Hindustan Times ST (Mumbai) - HT Navi Mumbai Live
How to build a sparkling Regency-era romance
The novels of the Regency period, typically set between 1811 and 1820, tell of a bold and brazen British society. Jane Austen, writing in and after this period, defined the genre, but not its extremes. Those would be set by writers such as Georgette Heyer (writing between the 1930s and ’70s) and, much later, Julia Quinn, who wrote the Bridgerton books between 2000 and 2013.
These are tales full of blighted love, simmering passions and opulent costumes almost tailor-made for the screen. There have been numerous delectable adaptations of Austen novels such as Pride and Prejudice, Sense and Sensibility and Emma. Bridgerton has been turned into a Netflix series that went to #1 on that platform soon after its release on December 25.
Season 1 is about the stop-and-start romance between the impeccably dressed Duke of Hastings and the picturesque debutante Daphne Bridgerton. As with most Regency leading ladies, she is by turns impetuous, charming, socially ambitious, but always dutiful to family. He is handsome, withdrawn and misunderstood.
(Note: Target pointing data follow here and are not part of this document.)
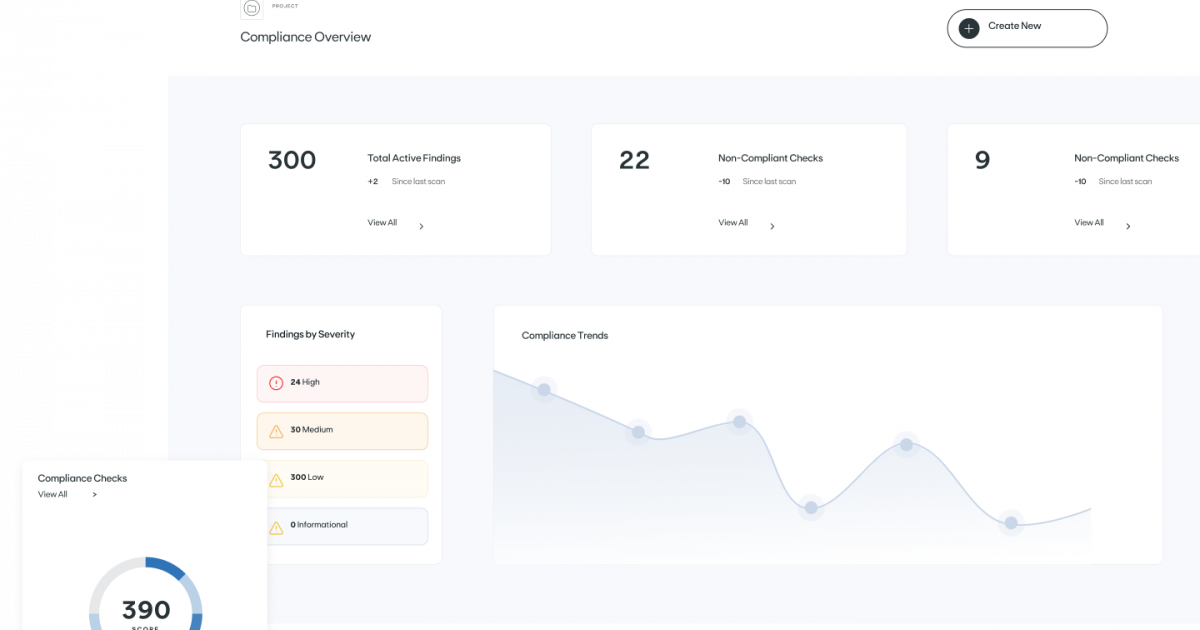
Task: Open View All in Compliance Checks panel
Action: coord(52,494)
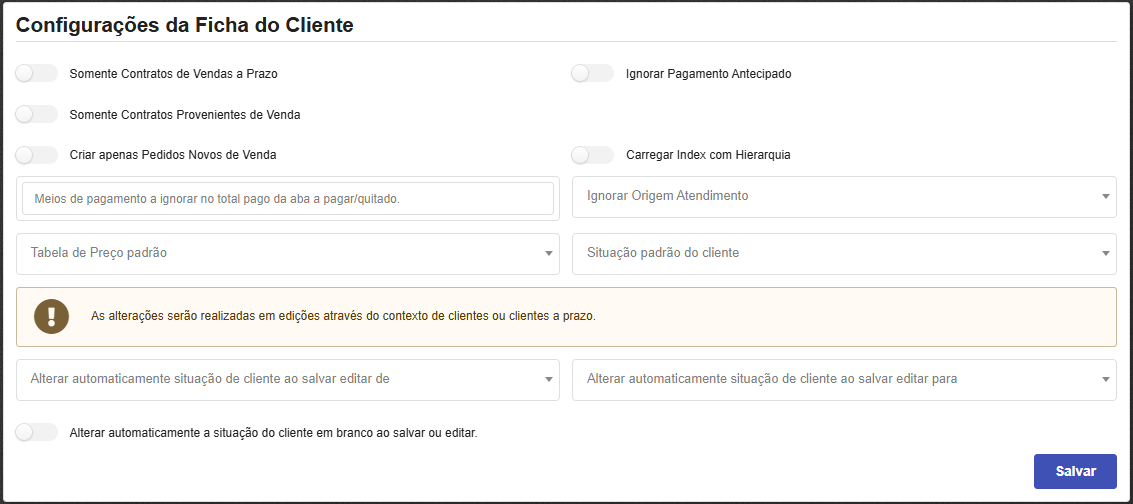The image size is (1133, 504).
Task: Enable the Carregar Index com Hierarquia switch
Action: (x=592, y=155)
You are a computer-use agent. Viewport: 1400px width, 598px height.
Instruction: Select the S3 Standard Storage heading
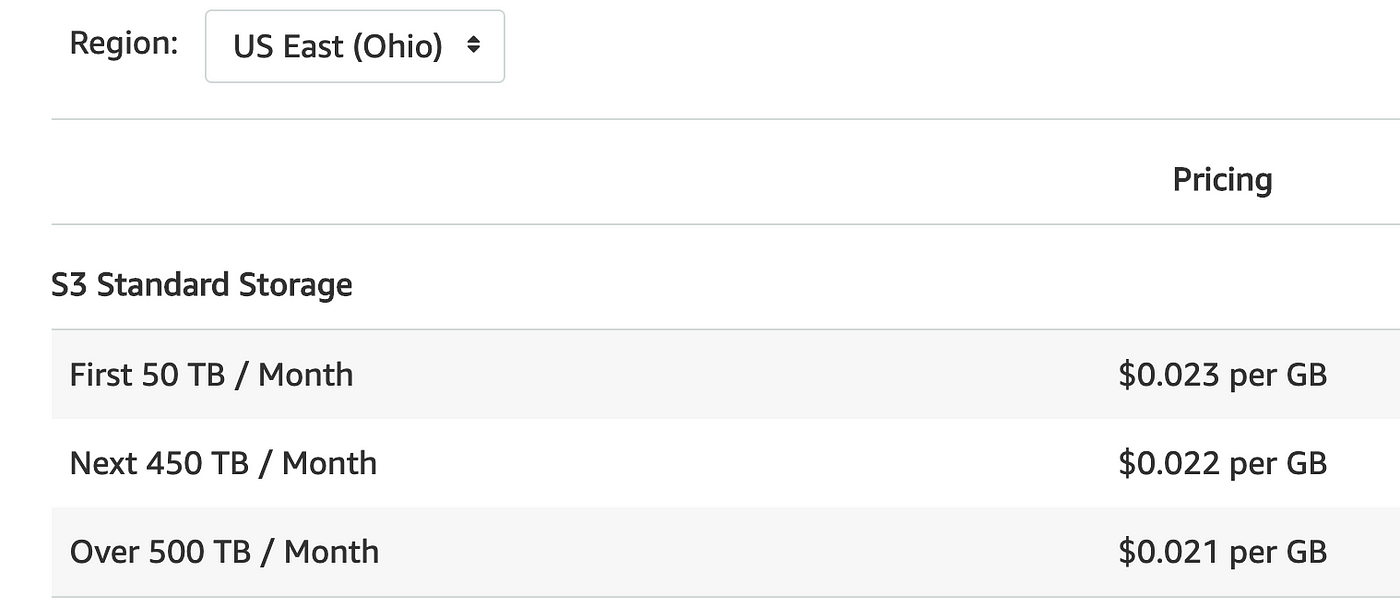click(x=202, y=285)
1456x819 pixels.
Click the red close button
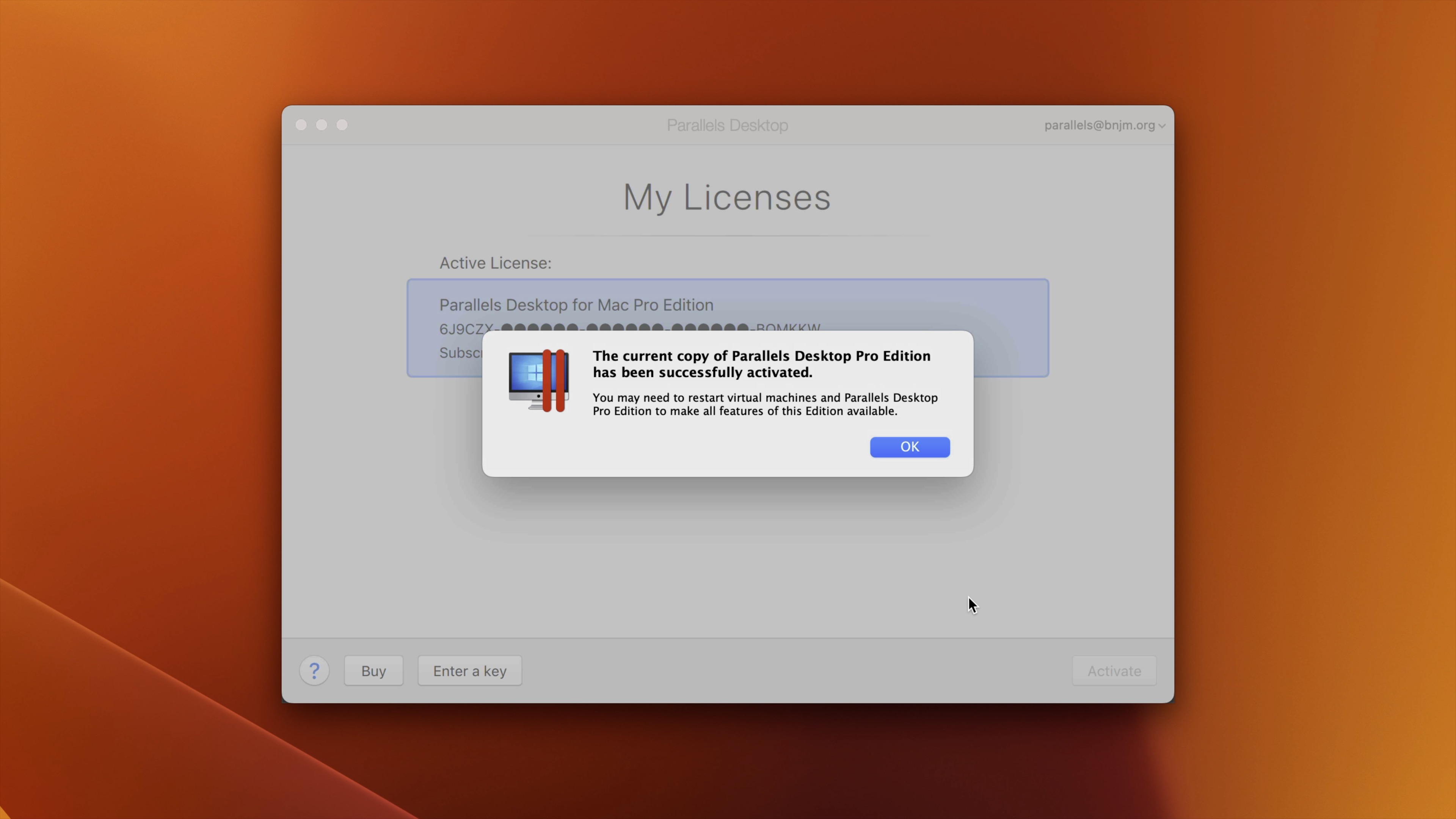coord(301,125)
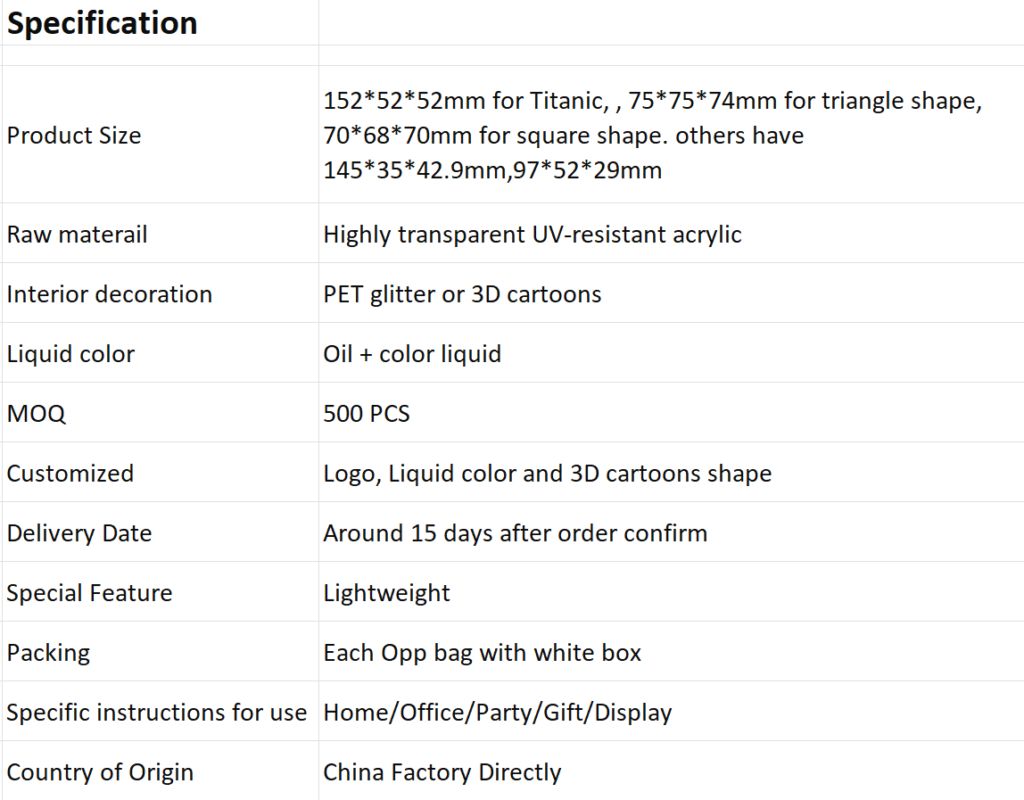Select the Oil + color liquid cell
This screenshot has height=800, width=1024.
[671, 353]
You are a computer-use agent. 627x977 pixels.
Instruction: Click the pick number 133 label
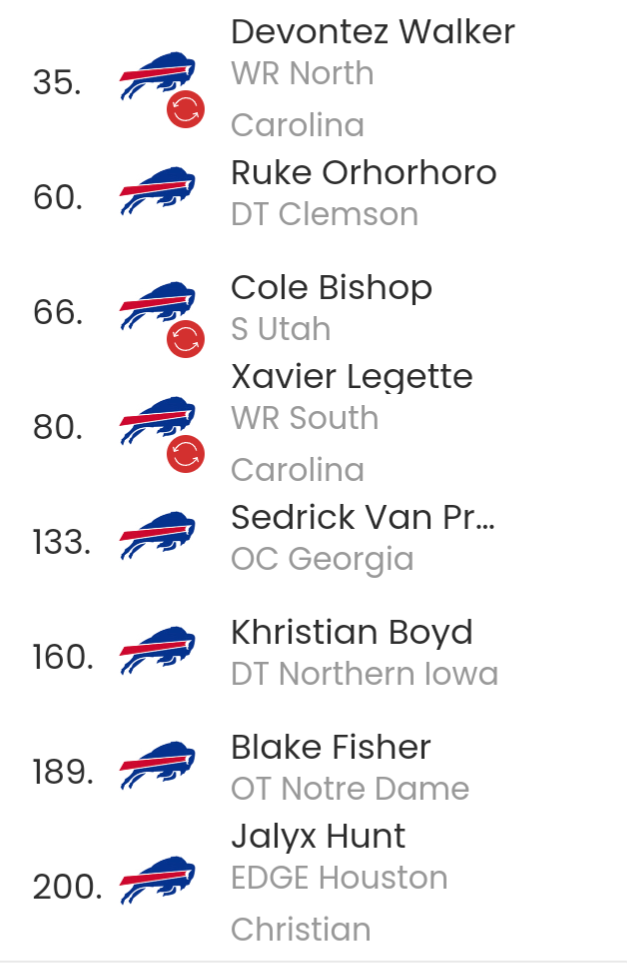tap(62, 542)
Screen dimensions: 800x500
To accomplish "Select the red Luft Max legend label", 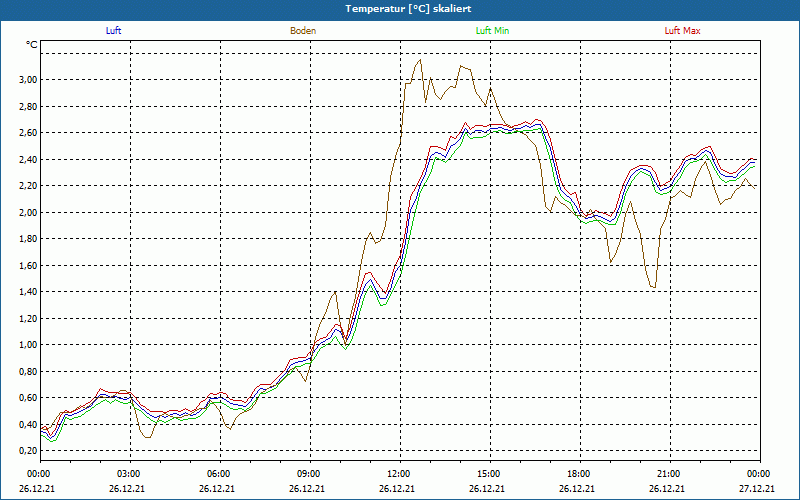I will (683, 31).
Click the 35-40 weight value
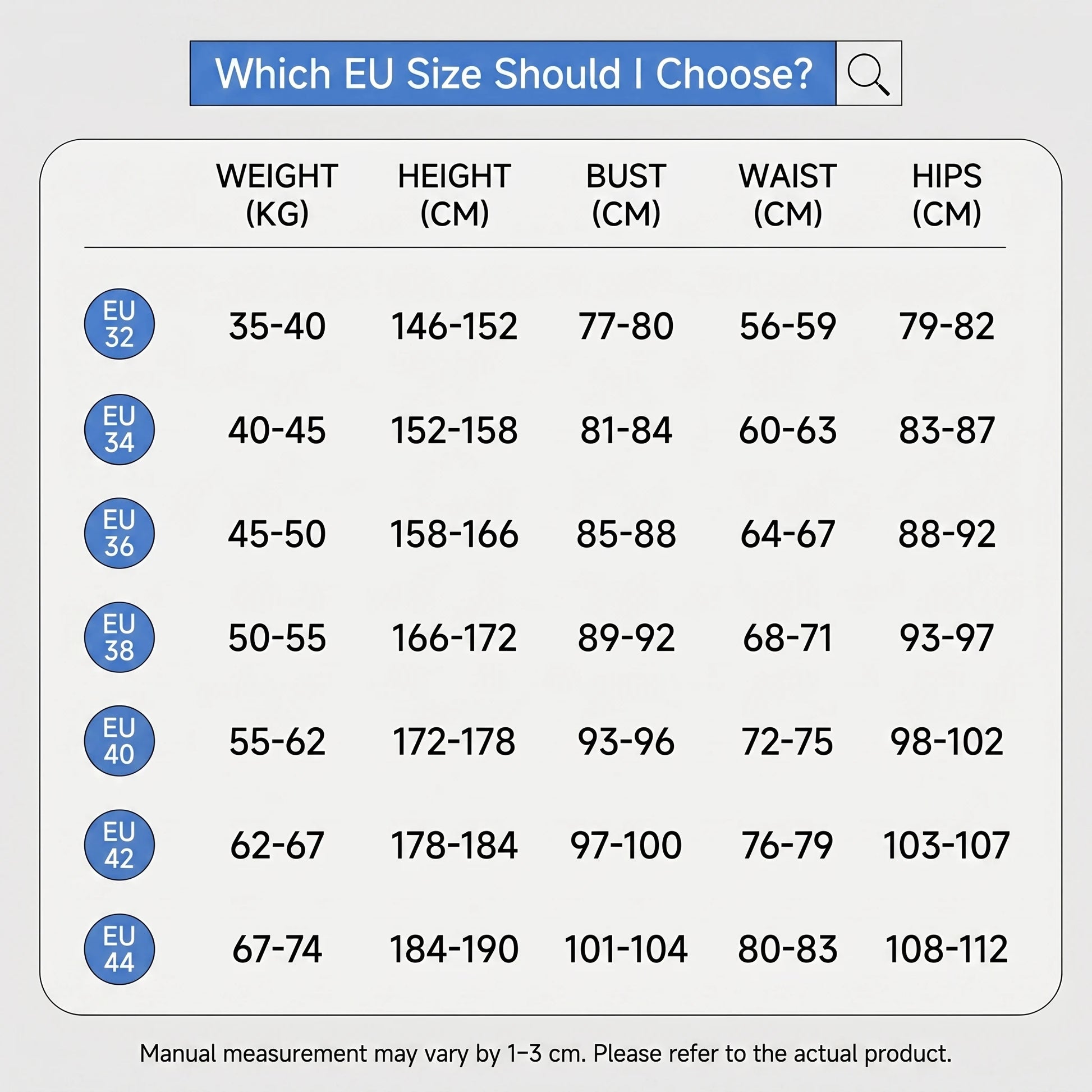Viewport: 1092px width, 1092px height. coord(277,326)
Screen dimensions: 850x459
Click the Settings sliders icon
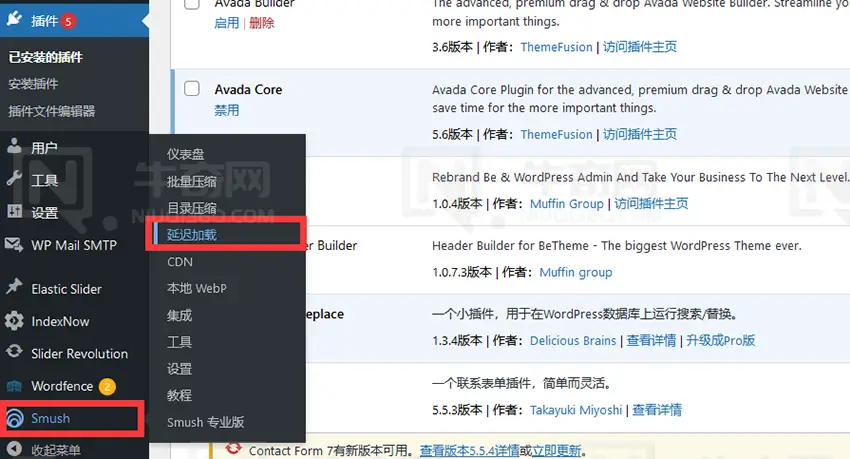(x=15, y=212)
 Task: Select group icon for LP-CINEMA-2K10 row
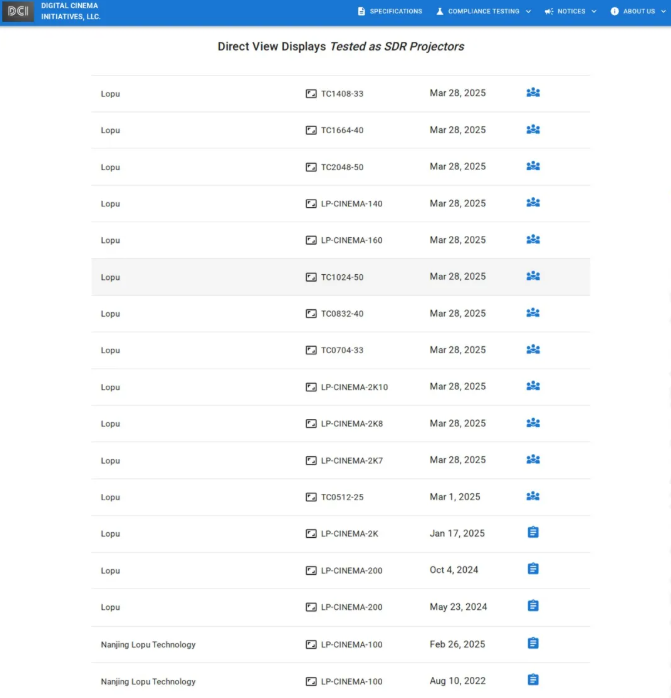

There’s a lusciously staged ballroom scene in almost every episode, scandals, duels at dawn and at least some sex or suggestions thereof. All of which are typical of the genre. Here then are seven elements no Regency tale can do without:
There must be a sensual but aloof leading man that female viewers can burn for. Think Colin Firth as Mr Darcy, walking out of a lake in a wet white shirt, in BBC’s Pride and Prejudice (1995). These are typically brooding but smouldering, squarejawed, broad shouldered eligible bachelors who are fiercely honourable and entirely
reluctant suitors.
While the belle of the ball is often chaste, there’s always at least one rakish bad boy, a kind of Mr Wickham, and one headstrong or misled or head-over-heels-naive young thing about to be ruined by him. The aloof rogue is also the one making disdainful observations about the rest of society. Jeanna Ellsworth, author of the Regency romance Inspired by Grace (2015), describes this type as ‘A gentleman who can say unge-ntlemanly things like only a gentleman can.’
The costumes and sets are second only to the lead characters. The young women promenade along water bodies in high bustlines, low necklines, pastel shades slipped over satiny corsets, the men in fitted tailcoats, cravats and ample sideburns. At the balls, each one in a hall covered in silken drapery and flowers, the ladies swish dangling dance cards that match their gowns, in jewels that sparkle all the way down to the hem of each dress.
The engine that moves the plot forward is scandal — a young woman led astray, fortunes squandered at the tables. The scandals are also where the real world gets in — the stage performer who will only ever be a mistress, the shantytowns where children born out of wedlock end up with their mothers, all cautionary tales, told from a safe distance, as the plot proceeds to its selectively happy ending.
The heroine riding across a vast moor or field is a must, either in pursuit or in sport, often in flirtation. The hero and heroine must match each other in the saddle, if they are ever to ride into a blissful sunset, even if only in a horsedrawn carriage. Keeping a watchful eye on them will be the astute or acerbic matriarchs with the incisive one-liners to stir things up from the sidelines.
All the matchmaking, misunderstandings, unrequited love, endless costume changes, dances and intense chemistry must amount to at least one happily ever after, preferably involving true love, to provide a visually sumptuous canvas for yet more pageantry.
What happens next we rarely see, except in Bridgerton, which breaks norms with its explicit sex scenes, its representation of people of colour, and promises a peek beyond the happy ending in Season 2. The books are a series of eight, incidentally, each telling of the love story of a different Bridgerton child.